Singer Sophie Milman reflects on her immigrant roots
Sophie Milman’s immigrant experience has shaped not just her personality but also her approach to music.
Take for instance the Meredith Wilson song Till There Was You, the fifth song on the jazz singer’s newly released fourth CD, In The Moonlight.
“That song takes me back to a time that was very difficult for us – it was the best of times and the worst of times,” the 28-year-old Juno Award winner says.
Milman, then seven, had just moved with her parents to Israel from Russia. Her parents had to work several jobs to make ends meet, and Milman had to grow up fast, sometimes only seeing them on Shabbat.
“Music was how we communicated. [Till There Was You, the Beatles 1963 version] was the first English song I learned to sing. I was a big Beatles fan. We had a car and on a long trip — which in Israel means anything longer than 20 minutes — I was the stereo. My dad would always request that song. I would sing Beatles songs, Queen songs and Deep Purple songs.”
Now, two decades later, she finally got to record it. “It’s a simple song, a ditty, it’s not very sophisticated… but there’s something so beautiful about it.”
Then, nine years after moving to Israel, her family uprooted again — this time moving to Canada. “There’s nothing like picking up and starting over from scratch — twice,” Milman says.
“My experience was very different,” she says. “Leaving everything you know and never going back. I’ve met many rich Russian Jews who come here to go to school and go back over the summer. It was nothing like that for me. We had no money. On my birthday I would receive a telegram from my grandparents in Russia because we couldn’t afford a phone call!”
This summer, Milman had a chance to go on what she called a “reverse journey,” going back from Canada to Israel and Russia.
Russia was just a visiting trip, but in Israel she got the opportunity to perform for the first time. She did three concerts – the first was an emotional show at the Zappa Club in Herzliya.
“I’ve played Massey Hall in Toronto and the Hollywood Bowl [in Los Angeles] but the show at the Zappa Club was one of the best shows of my life. Even my husband, who’s seen me 100 times, says it was the best show I’ve ever done. It was something very special.”

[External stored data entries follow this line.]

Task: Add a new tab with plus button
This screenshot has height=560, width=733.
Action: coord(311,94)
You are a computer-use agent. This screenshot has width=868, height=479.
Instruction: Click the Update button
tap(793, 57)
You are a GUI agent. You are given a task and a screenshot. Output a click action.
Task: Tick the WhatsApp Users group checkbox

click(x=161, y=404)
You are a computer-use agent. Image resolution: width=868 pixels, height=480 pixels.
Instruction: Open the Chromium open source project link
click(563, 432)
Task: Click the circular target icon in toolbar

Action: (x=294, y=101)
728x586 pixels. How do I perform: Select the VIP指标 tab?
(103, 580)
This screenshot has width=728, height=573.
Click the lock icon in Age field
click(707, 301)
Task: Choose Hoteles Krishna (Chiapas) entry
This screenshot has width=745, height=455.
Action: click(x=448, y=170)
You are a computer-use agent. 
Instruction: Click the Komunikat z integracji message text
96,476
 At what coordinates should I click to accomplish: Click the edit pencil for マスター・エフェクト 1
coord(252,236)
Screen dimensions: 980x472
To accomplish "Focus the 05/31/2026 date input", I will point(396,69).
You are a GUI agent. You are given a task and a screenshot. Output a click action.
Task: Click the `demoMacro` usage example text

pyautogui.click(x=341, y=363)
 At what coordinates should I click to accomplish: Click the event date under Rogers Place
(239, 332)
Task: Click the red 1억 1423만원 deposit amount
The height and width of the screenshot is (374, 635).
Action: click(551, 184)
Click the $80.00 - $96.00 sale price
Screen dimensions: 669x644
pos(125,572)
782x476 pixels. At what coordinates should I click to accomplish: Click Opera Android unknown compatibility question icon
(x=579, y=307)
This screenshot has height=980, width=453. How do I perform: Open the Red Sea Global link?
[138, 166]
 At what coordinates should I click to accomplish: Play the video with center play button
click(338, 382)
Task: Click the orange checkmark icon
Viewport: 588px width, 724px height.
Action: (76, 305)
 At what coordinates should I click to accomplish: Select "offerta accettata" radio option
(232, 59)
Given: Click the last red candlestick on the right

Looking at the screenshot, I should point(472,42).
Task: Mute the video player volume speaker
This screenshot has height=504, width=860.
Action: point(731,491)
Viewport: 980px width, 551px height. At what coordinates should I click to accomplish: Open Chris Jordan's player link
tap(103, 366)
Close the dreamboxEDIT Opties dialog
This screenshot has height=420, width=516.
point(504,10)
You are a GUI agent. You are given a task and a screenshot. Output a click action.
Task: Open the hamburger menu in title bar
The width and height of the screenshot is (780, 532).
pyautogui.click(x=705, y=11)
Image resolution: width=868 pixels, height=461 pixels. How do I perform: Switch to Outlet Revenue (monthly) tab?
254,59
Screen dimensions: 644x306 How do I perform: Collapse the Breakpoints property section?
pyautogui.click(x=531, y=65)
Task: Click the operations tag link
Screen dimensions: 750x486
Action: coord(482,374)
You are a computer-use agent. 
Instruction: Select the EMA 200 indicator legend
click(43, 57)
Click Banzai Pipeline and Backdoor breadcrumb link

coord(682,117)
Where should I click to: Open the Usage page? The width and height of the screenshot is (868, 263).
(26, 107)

Milman was nervous before going on stage. This was the first time her relatives in Israel as well as her old friends would be seeing her. Although she purposely had the venue darkened, she still knew they were there.
Milman, admittedly, gets emotional even at the best of times and says that no matter how long you’ve been singing, you never quite get used to it.
“Singing is the only profession in the world where you go out and all eyes are on you,” she says. “You have to connect with people in a way nobody else needs to.”
In The Moonlight is a strong, sophisticated recording, one that shows a more introspective and mature Milman.
It features 13 songs, from the flirtatious George Gershwin/Buddy DeSylva opener Do It Again to the hauntingly seductive Serge Gainsbourg song Ces Petits Riens and the Duke Ellington classics Prelude to a Kiss and Day Dream.
“This album’s moodier, lusher and more romantic,” she says.
“I think that without my previous records I couldn’t make this one. It’s all a natural evolution. I am extremely proud of [2009’s] Take Love Easy, and this album reflects a lot of growth.”
Milman recorded In The Moonlight in New York with Grammy-nominated producer Matt Pierson.
“I was really looking forward to it and yet I was terrified,” Milman admits. At first, she was reluctant to leave her comfort zone. “But I felt like I needed to do it.”
Working with top players such as pianists Gerald Clayton and Kevin Hays and guitarists Julian Lage and Romero Lubambo helped her up the ante. “When you’re in a recording studio with [such musicians] you have to sing the best you can. It allows you to push yourself in a way you normally wouldn’t.”
Also for the first time, Milman enhances her music with orchestral strings on several songs.
“There’s more personal maturity, and the strings really add to the sound. The overall effect is a more grown-up Sophie Milman record. It’s a better, sleeker version of what I’ve been doing.”
Milman’s second CD Make Someone Happy won a Juno Award in 2008. She admitted to having high hopes for this record but conceded, “I’m not greedy. One win is enough.”
As on her previous recordings, she also throws in a contemporary tune, this time Feist’s regretful So Sorry.
“People suggested that one to me. I don’t often accept suggestions, but that Feist tune is perfect for me. I’m a very temperamental person, and when I fight, I’m very fierce. There’s also that whole Jewish guilt thing as well.”
Although she’s not particularly religious, Milman feels very connected to Judaism — at least on a cultural, traditional level.
As is the case for many Soviet Jews, it was hard for her family to be observant in Russia. In fact, it wasn’t until they came to Canada in 1999 that she first went to a shul. But just like her music, Milman is constantly maturing and evolving on a personal level. She got to host her first Rosh Hashanah dinner this year.
“My husband [lawyer Casey Chisick, whom she married two years ago], who’s way more religious than I am, roped me into it. I did the whole thing, two briskets and chicken soup made from scratch. I’m a real balabuste!”
To her husband’s chagrin, marriage is not slowing Milman’s touring schedule. She just returned from Japan and immediately launched a mini-Canadian tour that took her to Ottawa, Quebec and Montreal. She’ll be spending most of the rest of the year touring the United States. She’s scheduled to perform in Markham, Ont., on Jan. 27, 2012, and at Massey Hall in Toronto on June 1, 2012.